Повелением Пугачёва новые члены коллегии составили указы башкирским старшинам и заводскому населению о наборе вооруженных людей и о присылке их в стан государя. Указы подписывал Иван Творогов, к ним ставились сургучные печати с изображением Петра III.
Были также разосланы указы с требованием, чтоб население в окрестностях Челябинска и Чебаркуля готовило фураж и печеный хлеб «для персонального нашествия его величества с армией».
Пугачёв, забрав на Вознесенском заводе годных для службы людей, перешел на Авзяно-Петровский завод, покоренный прошлой зимой Хлопушей-Соколовым. Здесь он осмотрел тринадцать отлитых для него чугунных пушек, поблагодарил работных людей за старание, выдал им денег, а некоторым, как, например, дяде Митяю, и медали.
Вешая медаль на грудь дяди Митяя, Пугачёв говорил:
— Я тебя помню. Ведь ты у меня в Берде был. Сказывал мне про тебя Хлопуша, как ты с медведем да с капралом бился в тайге. И про то сказывал Хлопуша, как ты у старца праведного в землянке жил. А теперь вот ты главный здесь.
— Твоим веленьем, батюшка… Стараемся…
— Служи!
Прихватив с собой часть людей, провиант и сено, Емельян Иваныч двинулся дальше, к Белорецкому заводу. По причине весеннего бездорожья пушек он не взял, приказал доставить их в армию при первой возможности.
В Белорецком заводе Пугачёвцы провели всю пасхальную неделю. Первые два дня праздника было вдосыт попито-погуляно. Затем Пугачёв с горячностью взялся за дело. Кой-как налаженная Военная коллегия продолжала, с помощью старшины Кинзи Арсланова, рассылать по Башкирии манифесты и указы.
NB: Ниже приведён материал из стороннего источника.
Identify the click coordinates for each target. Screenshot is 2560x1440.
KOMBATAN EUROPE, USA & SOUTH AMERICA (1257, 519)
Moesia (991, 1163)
Отовсюду начали стекаться башкирцы, татары, заводские люди, калмыки, казаки, беглые солдаты. Емельян Пугачёв приступил к комплектованию и устройству новой армии. Ему усердно помогали в том Андрей Горбатов, а равно и полковник Творогов.
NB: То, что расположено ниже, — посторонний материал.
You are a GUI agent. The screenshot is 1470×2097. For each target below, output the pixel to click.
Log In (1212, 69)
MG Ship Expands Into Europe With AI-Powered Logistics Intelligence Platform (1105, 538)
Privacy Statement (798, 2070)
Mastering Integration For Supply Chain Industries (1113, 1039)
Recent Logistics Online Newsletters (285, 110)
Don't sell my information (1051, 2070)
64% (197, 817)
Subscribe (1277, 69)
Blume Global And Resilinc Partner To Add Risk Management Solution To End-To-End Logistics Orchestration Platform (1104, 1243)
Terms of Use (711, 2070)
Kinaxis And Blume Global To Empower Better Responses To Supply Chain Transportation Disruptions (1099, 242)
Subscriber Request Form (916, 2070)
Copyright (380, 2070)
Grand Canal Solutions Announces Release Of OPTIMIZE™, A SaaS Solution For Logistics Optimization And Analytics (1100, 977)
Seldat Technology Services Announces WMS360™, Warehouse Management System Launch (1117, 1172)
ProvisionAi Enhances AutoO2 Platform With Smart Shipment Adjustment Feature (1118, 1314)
Однако, после Берды, с Твороговым начало твориться что-то неладное: он принялся почасту выпивать, даже под выговор батюшки себя подвел.
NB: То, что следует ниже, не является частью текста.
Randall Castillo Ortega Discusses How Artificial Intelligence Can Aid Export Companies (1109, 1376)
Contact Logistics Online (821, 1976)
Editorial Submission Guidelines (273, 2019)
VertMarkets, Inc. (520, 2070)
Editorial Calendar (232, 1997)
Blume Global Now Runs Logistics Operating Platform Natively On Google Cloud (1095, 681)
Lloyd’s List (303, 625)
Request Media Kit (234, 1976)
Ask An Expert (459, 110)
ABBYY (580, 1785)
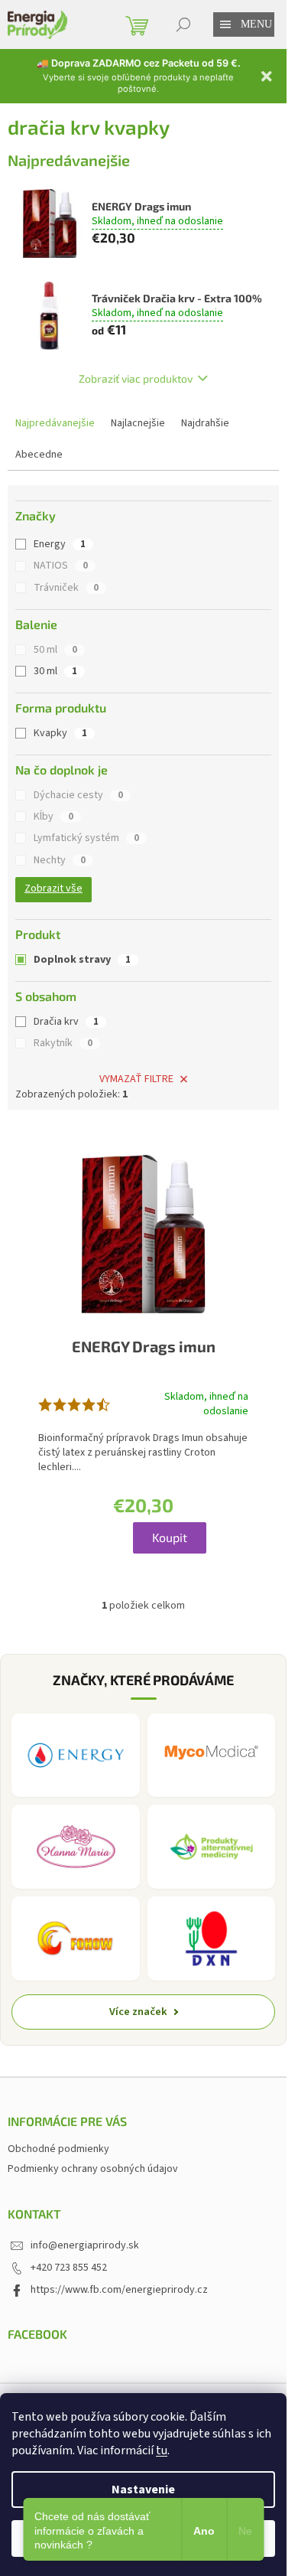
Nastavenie (143, 2489)
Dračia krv (66, 1021)
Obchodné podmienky (58, 2149)
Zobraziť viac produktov (136, 378)
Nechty (60, 860)
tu (161, 2450)
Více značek (138, 2012)
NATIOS (61, 565)
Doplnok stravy (82, 959)
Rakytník (63, 1043)
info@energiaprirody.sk (85, 2245)
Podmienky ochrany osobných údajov (93, 2169)
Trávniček (66, 587)
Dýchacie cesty (78, 795)
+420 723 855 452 (69, 2267)
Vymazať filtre (136, 1079)
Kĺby (53, 816)
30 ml (55, 671)
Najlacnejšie (138, 423)
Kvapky (60, 733)
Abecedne (39, 454)
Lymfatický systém (86, 838)
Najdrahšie (205, 423)
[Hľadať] (183, 24)
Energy (60, 544)
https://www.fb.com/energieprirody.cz (119, 2289)
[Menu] (225, 24)
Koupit (169, 1537)
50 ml (55, 649)
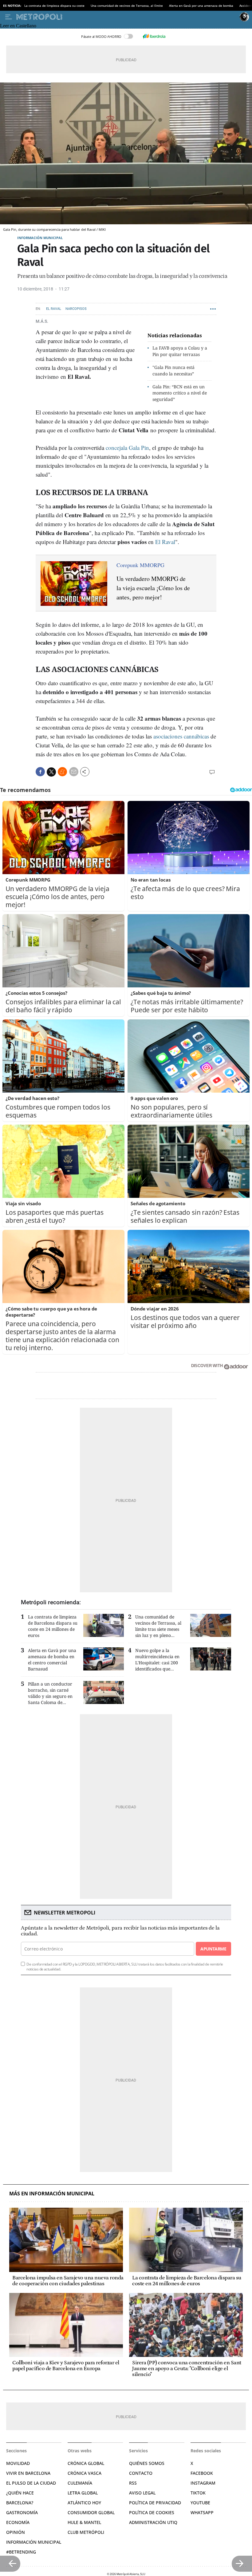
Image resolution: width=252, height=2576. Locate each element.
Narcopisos (76, 309)
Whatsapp (202, 2512)
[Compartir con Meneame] (62, 771)
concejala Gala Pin (127, 447)
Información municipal (40, 237)
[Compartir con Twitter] (51, 772)
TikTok (198, 2493)
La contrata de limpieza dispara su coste (54, 5)
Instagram (203, 2483)
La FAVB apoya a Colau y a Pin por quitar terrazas (179, 351)
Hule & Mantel (84, 2522)
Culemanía (80, 2483)
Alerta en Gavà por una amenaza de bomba (201, 5)
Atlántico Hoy (84, 2503)
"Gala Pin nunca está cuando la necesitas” (173, 370)
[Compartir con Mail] (73, 771)
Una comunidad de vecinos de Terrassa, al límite (127, 5)
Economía (18, 2522)
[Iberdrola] (154, 36)
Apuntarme (213, 1949)
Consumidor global (91, 2512)
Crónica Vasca (84, 2473)
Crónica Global (86, 2463)
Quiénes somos (146, 2463)
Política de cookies (151, 2512)
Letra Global (83, 2493)
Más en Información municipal (51, 2193)
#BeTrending (21, 2552)
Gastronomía (22, 2512)
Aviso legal (142, 2493)
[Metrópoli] (127, 17)
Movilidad (18, 2463)
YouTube (200, 2503)
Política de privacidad (155, 2503)
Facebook (202, 2473)
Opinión (15, 2532)
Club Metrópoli (86, 2532)
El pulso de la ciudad (31, 2483)
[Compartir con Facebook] (40, 771)
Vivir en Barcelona (28, 2473)
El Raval (53, 309)
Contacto (140, 2473)
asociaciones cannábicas (181, 736)
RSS (133, 2483)
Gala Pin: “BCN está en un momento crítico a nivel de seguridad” (179, 393)
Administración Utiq (153, 2522)
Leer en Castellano (18, 25)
Заметно Творогов стал охладевать ко всей этой азартной игре в войну, к этой страшной, но заманчивой затее. Эх, видно, сам черт бросил его в руки «батюшки»! Сидёть бы Творогову со своей разлапушкой-женой в собственном, крепко налаженном доме, ведь достаток у него не малый, ведь он сотник был, а вот на, вот видишь, что подеялось. Ради каких это выгод он обрек себя на опасную скитальческую жизнь? Людям во вред, своей безрассудной голове на погубу. Мало ли у них сгинуло народу: где Шигаев, где Падуров да Горшков Макся, где Витошнов с Ваней Почиталиным. Эх-ма!..
Да и Стеша… Удавить бы ее, непутевую, только жаль… ведь она к его сердцу живой кровью приросла… Ну, допустим, батюшка есть прирожденный царь-расцарь, Творогову-то от этого не легче, нешто Творогов не знает, что Стеша вот как ублажала батюшку и навовсе согласна бы уйти к нему… Не зря же при всей любови его к изменнице Иван Александрович сколько раз принимался колошматить, трепать за длинные косы вероломную, ветреную Стешу. Да… Только тридцать два года ему стукнуло, а глянь — в черные кудри его стала вплетаться седина, и весь молодцеватый вид его начал как-то блекнуть, как в знойное лето степь.
Однажды в минуту душевного волнения подвыпивший казак непрошенно вломился в хибарку Горбатова, взял его за рукав и, задвигав бровями, молвил:
— Слышь, офицер, ваше благородие. Душа у меня чегой-то закачалась, сон пропал. Ответь по правде истинной: царь ли он, наш батюшка?
— Что ты, Иван Александрыч! — с возмущением вскинул Горбатов свое открытое чистое лицо, обрамленное волнистыми белокурыми, подрубленными по-казацки волосами. — Без сомнения, царь… В противном случае ужли ж я пошел бы за ним? Самый доподлинный Петр Федорыч.